**Task**: From the entries below, copy exactly the lines from the one that contains "Click the browser" through the one that contains "The height and width of the screenshot is (746, 1568).", both included, and only those.

**Data to process**:
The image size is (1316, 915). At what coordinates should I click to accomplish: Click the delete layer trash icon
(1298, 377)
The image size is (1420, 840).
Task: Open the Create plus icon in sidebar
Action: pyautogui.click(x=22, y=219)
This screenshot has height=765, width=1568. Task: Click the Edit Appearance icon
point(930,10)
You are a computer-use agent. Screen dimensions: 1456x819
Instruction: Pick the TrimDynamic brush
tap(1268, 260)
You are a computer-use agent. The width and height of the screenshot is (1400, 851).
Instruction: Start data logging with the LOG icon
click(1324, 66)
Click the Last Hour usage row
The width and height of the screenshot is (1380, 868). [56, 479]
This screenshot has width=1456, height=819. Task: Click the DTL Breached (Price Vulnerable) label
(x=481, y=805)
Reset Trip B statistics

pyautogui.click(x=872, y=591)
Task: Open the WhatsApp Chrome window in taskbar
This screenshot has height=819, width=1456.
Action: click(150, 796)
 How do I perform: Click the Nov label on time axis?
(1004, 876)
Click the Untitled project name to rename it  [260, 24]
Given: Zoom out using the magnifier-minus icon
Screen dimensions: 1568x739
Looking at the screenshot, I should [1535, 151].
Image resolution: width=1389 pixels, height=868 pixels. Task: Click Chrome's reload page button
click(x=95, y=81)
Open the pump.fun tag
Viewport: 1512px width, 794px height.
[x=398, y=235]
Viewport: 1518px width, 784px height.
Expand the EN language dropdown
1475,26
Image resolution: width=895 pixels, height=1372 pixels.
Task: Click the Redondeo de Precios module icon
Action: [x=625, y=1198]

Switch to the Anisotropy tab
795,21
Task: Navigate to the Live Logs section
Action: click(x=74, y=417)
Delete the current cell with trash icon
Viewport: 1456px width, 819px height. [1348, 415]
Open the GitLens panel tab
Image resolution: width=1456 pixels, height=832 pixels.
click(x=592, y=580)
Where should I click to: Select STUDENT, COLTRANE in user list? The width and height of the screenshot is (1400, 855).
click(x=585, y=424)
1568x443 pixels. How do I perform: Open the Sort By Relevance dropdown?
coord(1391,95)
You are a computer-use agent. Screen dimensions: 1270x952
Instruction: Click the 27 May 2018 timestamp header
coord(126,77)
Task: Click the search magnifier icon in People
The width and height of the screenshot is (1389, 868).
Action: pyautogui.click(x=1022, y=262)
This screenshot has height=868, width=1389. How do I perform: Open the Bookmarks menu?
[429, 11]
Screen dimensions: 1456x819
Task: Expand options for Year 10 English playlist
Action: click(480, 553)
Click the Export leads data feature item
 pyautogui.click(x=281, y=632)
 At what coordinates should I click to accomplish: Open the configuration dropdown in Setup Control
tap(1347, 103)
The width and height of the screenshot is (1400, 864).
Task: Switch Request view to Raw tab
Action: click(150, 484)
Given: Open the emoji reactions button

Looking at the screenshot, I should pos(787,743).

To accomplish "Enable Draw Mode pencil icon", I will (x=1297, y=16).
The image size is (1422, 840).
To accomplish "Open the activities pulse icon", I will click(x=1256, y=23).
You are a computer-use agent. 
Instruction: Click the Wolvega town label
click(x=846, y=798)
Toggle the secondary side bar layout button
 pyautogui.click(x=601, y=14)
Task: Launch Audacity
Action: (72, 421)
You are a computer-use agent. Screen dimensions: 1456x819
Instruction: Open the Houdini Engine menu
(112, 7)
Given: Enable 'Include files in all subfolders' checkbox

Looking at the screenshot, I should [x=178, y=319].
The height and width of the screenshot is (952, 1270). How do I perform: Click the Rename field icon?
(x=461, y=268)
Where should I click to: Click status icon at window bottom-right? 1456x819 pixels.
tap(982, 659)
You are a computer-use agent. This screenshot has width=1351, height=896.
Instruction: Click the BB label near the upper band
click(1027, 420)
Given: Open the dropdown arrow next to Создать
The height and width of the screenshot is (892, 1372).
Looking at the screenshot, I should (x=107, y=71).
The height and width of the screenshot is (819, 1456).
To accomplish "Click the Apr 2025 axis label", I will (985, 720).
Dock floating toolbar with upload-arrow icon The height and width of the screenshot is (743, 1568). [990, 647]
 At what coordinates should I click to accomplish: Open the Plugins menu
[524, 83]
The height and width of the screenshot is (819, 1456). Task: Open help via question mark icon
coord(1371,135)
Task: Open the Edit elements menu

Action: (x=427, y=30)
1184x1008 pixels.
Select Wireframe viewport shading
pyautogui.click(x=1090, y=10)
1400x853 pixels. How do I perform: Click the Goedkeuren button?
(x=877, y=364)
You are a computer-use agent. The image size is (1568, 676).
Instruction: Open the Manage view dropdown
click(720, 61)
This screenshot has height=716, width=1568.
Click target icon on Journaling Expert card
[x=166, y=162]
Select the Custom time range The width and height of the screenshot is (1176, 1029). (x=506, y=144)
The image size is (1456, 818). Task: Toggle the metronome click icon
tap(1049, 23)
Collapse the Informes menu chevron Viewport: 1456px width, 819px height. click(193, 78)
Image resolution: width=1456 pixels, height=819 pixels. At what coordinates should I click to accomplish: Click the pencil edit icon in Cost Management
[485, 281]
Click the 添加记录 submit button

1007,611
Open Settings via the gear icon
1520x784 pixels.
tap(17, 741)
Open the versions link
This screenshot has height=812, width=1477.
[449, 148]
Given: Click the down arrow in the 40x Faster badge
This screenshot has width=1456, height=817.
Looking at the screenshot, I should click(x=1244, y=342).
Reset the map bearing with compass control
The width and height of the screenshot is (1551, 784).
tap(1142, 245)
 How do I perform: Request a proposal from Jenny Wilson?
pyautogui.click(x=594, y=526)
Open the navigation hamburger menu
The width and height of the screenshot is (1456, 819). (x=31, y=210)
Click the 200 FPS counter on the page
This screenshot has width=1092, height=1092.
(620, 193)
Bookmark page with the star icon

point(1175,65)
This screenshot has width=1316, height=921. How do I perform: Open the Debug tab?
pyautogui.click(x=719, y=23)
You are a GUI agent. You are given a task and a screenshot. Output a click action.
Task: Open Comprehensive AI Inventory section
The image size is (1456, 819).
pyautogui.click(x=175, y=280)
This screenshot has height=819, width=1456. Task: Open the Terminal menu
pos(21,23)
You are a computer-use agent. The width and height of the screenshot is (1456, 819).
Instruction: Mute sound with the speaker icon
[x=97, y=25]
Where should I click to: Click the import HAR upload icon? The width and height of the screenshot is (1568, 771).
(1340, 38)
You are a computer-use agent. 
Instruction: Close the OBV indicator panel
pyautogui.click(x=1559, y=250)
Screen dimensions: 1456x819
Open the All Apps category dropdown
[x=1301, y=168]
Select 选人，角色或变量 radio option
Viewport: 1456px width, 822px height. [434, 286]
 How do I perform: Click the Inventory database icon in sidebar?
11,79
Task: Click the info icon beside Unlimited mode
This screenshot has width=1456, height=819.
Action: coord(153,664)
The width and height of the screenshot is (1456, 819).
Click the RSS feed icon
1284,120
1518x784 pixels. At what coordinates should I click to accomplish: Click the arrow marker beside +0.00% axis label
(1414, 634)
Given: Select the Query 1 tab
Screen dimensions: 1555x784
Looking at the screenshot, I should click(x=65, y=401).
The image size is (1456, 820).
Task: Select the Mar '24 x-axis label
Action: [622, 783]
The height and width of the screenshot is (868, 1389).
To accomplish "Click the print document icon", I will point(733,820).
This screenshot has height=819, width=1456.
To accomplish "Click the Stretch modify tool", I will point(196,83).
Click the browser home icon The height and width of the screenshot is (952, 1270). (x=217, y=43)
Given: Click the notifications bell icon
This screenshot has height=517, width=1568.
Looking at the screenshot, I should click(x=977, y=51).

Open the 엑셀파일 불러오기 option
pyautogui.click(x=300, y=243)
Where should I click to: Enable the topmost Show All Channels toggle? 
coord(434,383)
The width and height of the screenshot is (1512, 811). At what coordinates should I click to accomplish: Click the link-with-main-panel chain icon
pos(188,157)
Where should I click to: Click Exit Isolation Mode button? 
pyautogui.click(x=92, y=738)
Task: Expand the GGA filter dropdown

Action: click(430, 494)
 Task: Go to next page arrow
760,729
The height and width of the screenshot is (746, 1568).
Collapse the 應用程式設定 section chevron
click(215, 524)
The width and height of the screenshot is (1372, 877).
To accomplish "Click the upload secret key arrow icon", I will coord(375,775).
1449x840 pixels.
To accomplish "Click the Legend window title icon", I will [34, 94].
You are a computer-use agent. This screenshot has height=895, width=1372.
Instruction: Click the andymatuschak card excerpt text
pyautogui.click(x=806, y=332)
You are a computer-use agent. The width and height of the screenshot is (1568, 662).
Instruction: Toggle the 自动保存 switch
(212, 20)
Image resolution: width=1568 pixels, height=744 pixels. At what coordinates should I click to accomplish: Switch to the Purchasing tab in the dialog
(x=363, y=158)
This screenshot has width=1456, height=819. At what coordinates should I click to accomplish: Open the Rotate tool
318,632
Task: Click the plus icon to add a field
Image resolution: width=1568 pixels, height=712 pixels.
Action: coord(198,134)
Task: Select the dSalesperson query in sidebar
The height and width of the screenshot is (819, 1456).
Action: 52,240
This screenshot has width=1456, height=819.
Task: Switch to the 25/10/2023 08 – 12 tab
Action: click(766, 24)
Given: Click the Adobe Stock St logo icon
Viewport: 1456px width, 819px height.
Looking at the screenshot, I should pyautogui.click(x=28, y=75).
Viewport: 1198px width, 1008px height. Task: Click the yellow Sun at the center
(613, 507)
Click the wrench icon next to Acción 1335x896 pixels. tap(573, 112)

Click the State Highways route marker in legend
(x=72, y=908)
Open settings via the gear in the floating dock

**Written reply**:
Click the browser home icon The height and width of the screenshot is (952, 1270). (x=217, y=43)
Given: Click the notifications bell icon
This screenshot has height=517, width=1568.
Looking at the screenshot, I should click(x=977, y=51).

Open the 엑셀파일 불러오기 option
pyautogui.click(x=300, y=243)
Where should I click to: Enable the topmost Show All Channels toggle? 
coord(434,383)
The width and height of the screenshot is (1512, 811). At what coordinates should I click to accomplish: Click the link-with-main-panel chain icon
pos(188,157)
Where should I click to: Click Exit Isolation Mode button? 
pyautogui.click(x=92, y=738)
Task: Expand the GGA filter dropdown

Action: click(430, 494)
 Task: Go to next page arrow
760,729
The height and width of the screenshot is (746, 1568).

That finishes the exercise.